On June 24, 2002, a man walked into Global Imports Sales in Fremont's Little Kabul district to sell some jewelry. He was no ordinary customer. Unbeknownst to the proprietor, he was an undercover government informant, wired for sound and looking to bust an international heroin-smuggling ring. He carried $50,000 worth of jewelry -- proceeds from the smack trade. The drugs had originated in Pakistan, been traded for jewelry by the ring's operatives in Thailand, and continued on for distribution in the United States, Thailand, and the United Kingdom. The informant's job was to unload the baubles for cash, then transfer the money back to the dope suppliers.
The target of the sting -- which was headed jointly by the FBI, Drug Enforcement Administration, and the US Attorney's Office -- was Qader Qudus ("coo-dis"), a 45-year-old businessman who'd immigrated to Fremont from his native Afghanistan more than twenty years ago.
Qudus is the East Bay's Afghan connection. Prior to his arrest, he ran a side business that was, for all practical purposes, the sole monetary lifeline between thousands of local Afghan and Pakistani residents and their desperately poor friends and relatives back home.
Now, based on evidence that appears tenuous, the businessman sits in a Maryland federal prison awaiting arraignment on charges related to money laundering and heroin trafficking. And whether he's guilty or innocent, the ramifications of his case extend far beyond his own family.
ZSQ Exchange, which Qudus named by combining the initials of his wife and two young sons, is a hawala, or traditional Middle Eastern money exchange. The physical business consists of little -- a few comfortable chairs, a glass-topped counter, and some computers located at the back of his jewelry shop -- but the service it provided was of the utmost importance to the people of Little Kabul and countless others around the Bay Area.

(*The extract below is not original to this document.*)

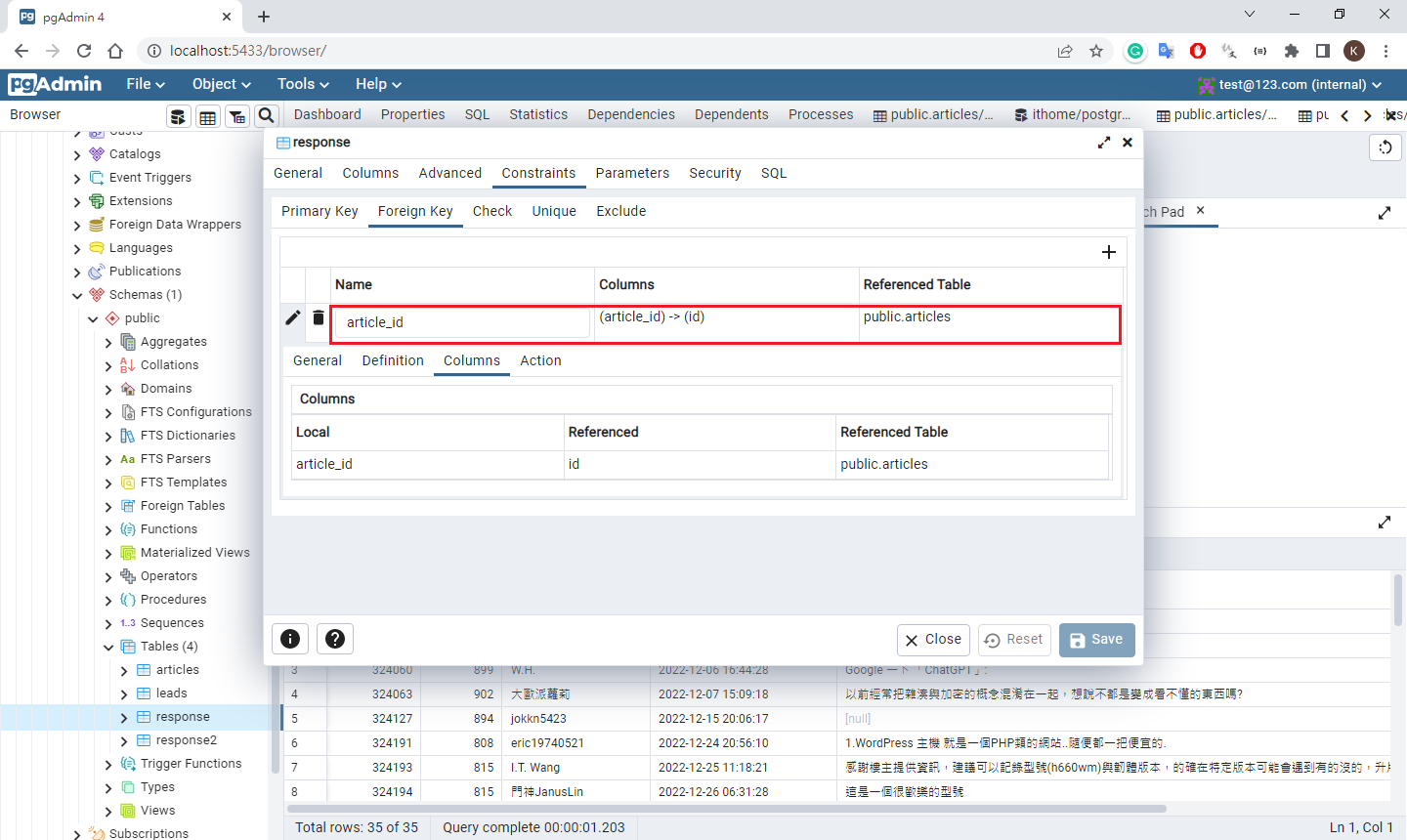This screenshot has width=1407, height=840.
Task: Click the Close button in dialog footer
Action: 933,640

Hawala transactions are fast and simple. Customers brought their cash into the shop or deposited it directly into ZSQ's bank account. The names of the sender and recipient and the amount to be paid went on a master list the Fremont office then faxed to its partner branches in Afghanistan and Pakistan. Since hawala exchanges operate strictly on trust, the overseas partners paid recipients immediately upon receipt of the fax from America. A man in Little Kabul could plop down $100, and within hours his sister in Kabul would be $95 richer. ZSQ charged only a modest 5 percent commission and paid recipients in stable US dollars rather than the often-erratic local currencies. Qudus would complete the business transactions by wiring lump sums to his foreign partners, who earned a cut of his commission.
For the past several years, East Bay Afghans have depended almost entirely on Qudus to deliver money to their families back home. No other hawalas existed in the area, and before last month, Afghanistan had no international banks. Its economy has remained so unstable that, until its currency was relaunched in October 2002, it traded at 46,000 afghanis to the dollar, which meant the largest Afghan denomination was worth about 20 cents US. And Western Union, which charges far higher commissions, doesn't have branches there anyhow.
While many of Qudus' customers have relatives in Pakistan, international banks and Western Union outposts are bitter alternatives for the hawala's impoverished recipients: A $100 transfer from California to Pakistan through Western Union costs $13. And since the money is paid out in Pakistani rupees, unfavorable exchange rates often means the recipient walks away with well under $87. Sending bank checks raises several additional problems. The checks often take weeks to arrive and get processed, fees can be prohibitive, and a bank account -- which many of Qudus' recipients are too poor to maintain -- tends to be a prerequisite for check-cashing. Qudus' American clients also complain that Pakistani bank workers sometimes demand bribes before they'll deliver the money.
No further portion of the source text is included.